Intervista Il Velino – Editoria, Pizzolante: bene Renzi su confronto e tempi riordino agenzie stampa

Il Velino“Da governo risposta positiva, confronto per stabilire tempi e modalita’ riorganizzazione” (ilVelino/AGV NEWS) Roma, 04 DIC – Il presidente del Consiglio Matteo Renzi “ha detto che intende riorganizzare il settore e che intende rivedere anche i finanziamenti ma ha detto anche che e’ d’accordo con me sulla necessita’ di farlo confrontandosi con i soggetti interessati e con tempi che permettano alle aziende di riorganizzarsi, mi sembra una risposta positiva”, Cosi’ Sergio Pizzalonte (Ncd) al VELINO, in merito alla risposta del presidente del Consiglio alla sua interrogazione sull”intenzione del governo di modificare i criteri in base ai quali sono stipulati i rapporti di convenzione tra le agenzie di stampa e la presidenza del Consiglio. Nel corso del question time alla Camera Renzi ha confermato che il Governo procedera’ ad una razionalizzazione e ad una revisione dei criteri generali di finanziamento all’editoria, perche’ “in nessun paese del mondo e dell’Europa occidentale” c’e’ un livello cosi’ alto di intervento statale cosi’ come in Italia. Ma ha sottolineato che la revisione avverra’ in maniera non unilaterale, ma con un confronto tra governo e operatori del settore. “Confermo la volonta’ del dipartimento Editoria – ha detto Renzi – e della Presidenza del consiglio di occuparci della questione, perche’ il livello di intervento del governo in questo settore non ha paragoni al mondo. Siamo pronti a semplificare e a ridurre, ma lo faremo con la massima concertazione. Ma credo che l’attuale livello di finanziamento per l’editoria sia profondamente da rivedere”. In sede di replica Pizzolante si e’ detto soddisfatto della risposta del Governo: “Prendiamo atto con soddisfazione – ha detto – della disponibilita’ da parte del presidente Renzi ad aprire un confronto con le agenzie di stampa nell’ambito del riordino delle convenzioni con la Presidenza del Consiglio dei Ministri.
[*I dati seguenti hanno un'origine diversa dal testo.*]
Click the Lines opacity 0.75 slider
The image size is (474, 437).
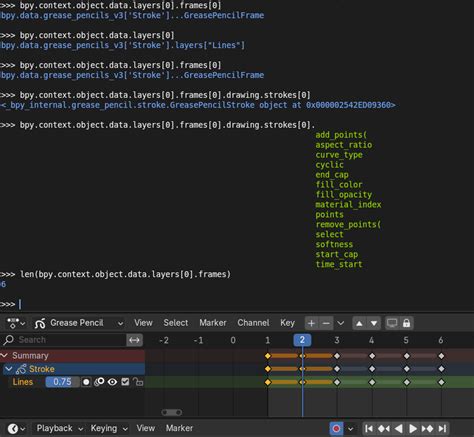(62, 382)
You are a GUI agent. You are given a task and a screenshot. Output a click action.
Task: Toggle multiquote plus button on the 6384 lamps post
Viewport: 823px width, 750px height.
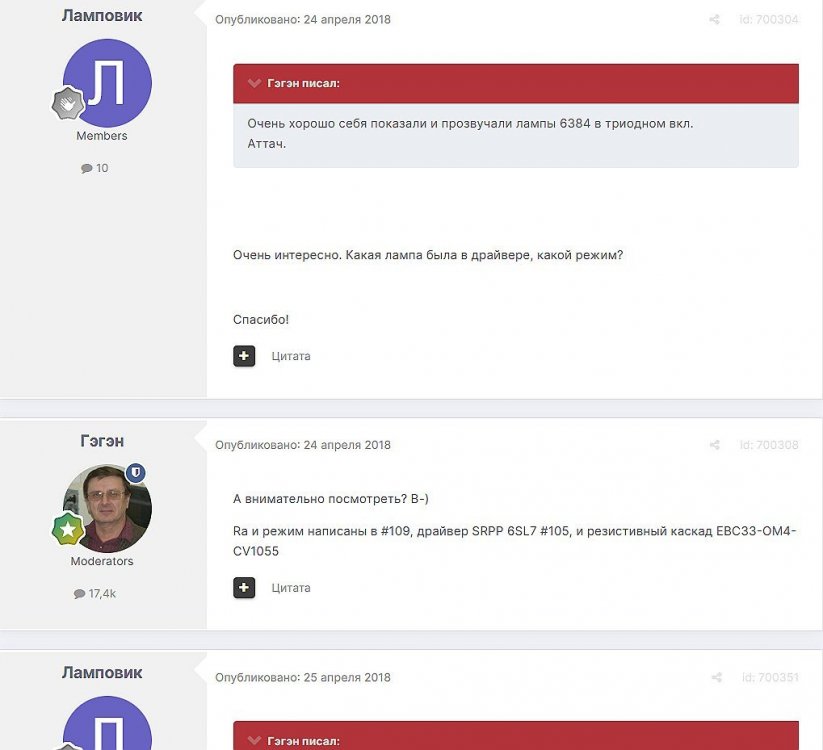[244, 356]

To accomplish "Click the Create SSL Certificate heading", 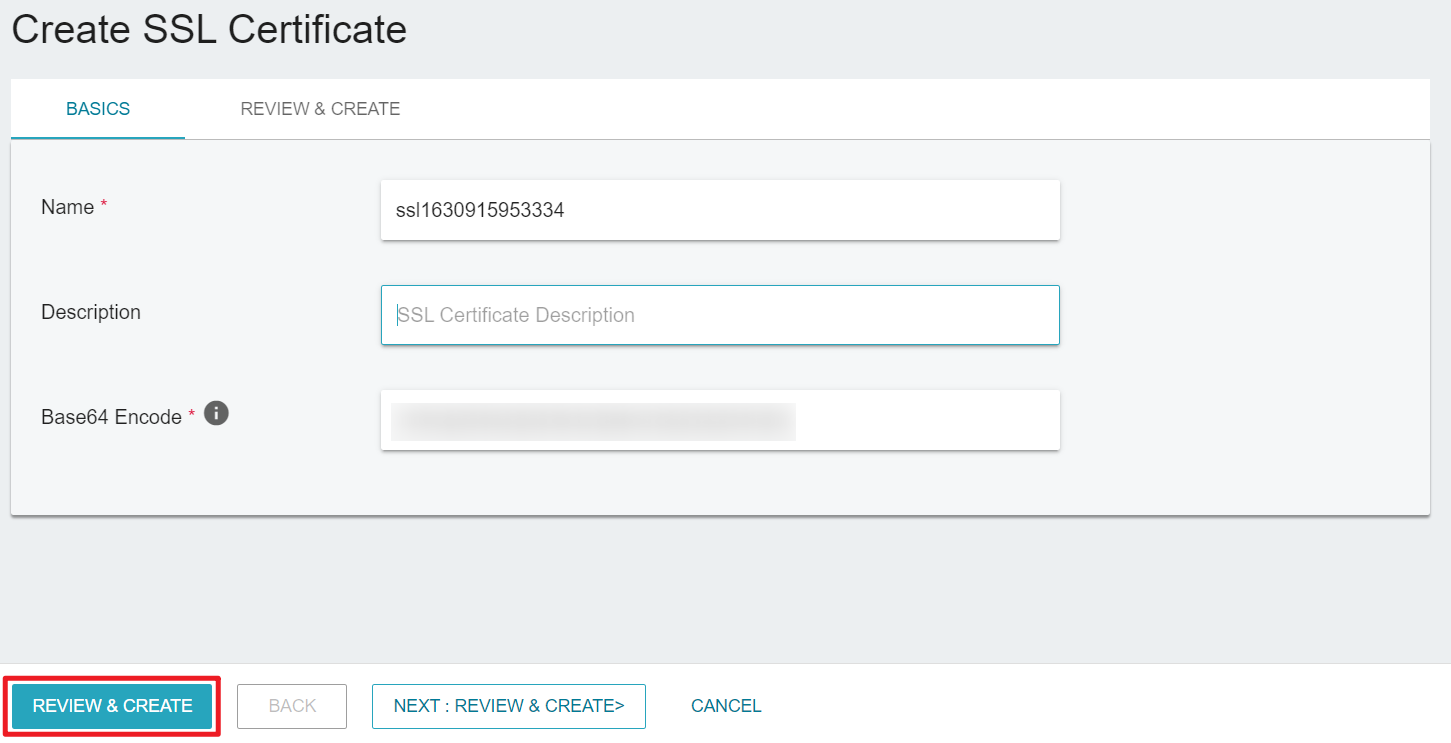I will 209,30.
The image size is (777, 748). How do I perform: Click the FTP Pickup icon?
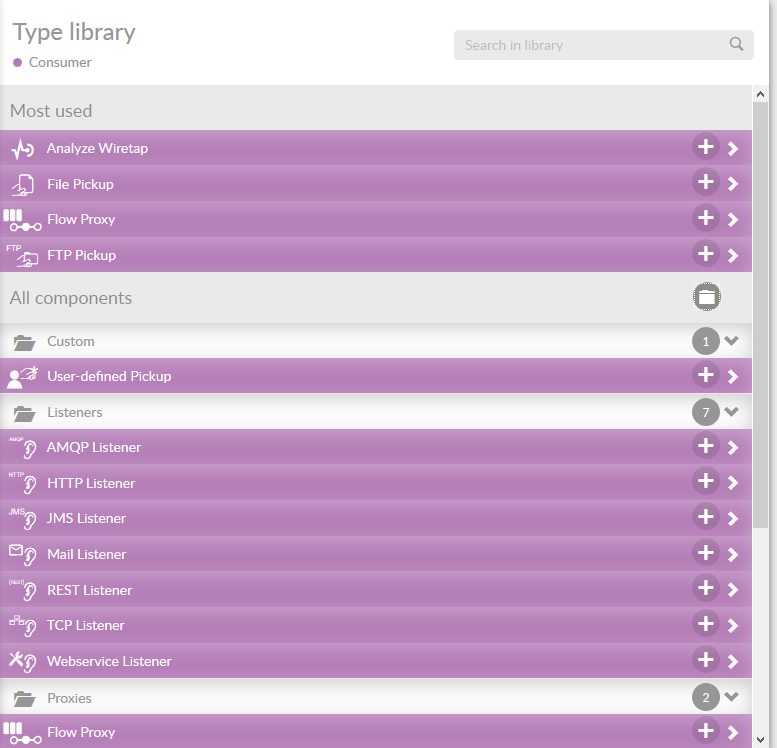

Solo in questo modo si puo’ raggiungere una soluzione condivisa”. “Siamo d’accordo con la razionalizzazione e il contenimento delle spese – conclude Pizzolante – ma il confronto con le parti in causa e’ necessario per stabilire tempi, modalita’ e criteri per il riordino. Le agenzie devono avere la possibilita’ di riorganizzarsi. Il rischio e’ che alcune di esse, nonostante il buon lavoro svolto, possano chiudere. Al tempo stesso bisogna salvaguardare il pluralismo dell’informazione”.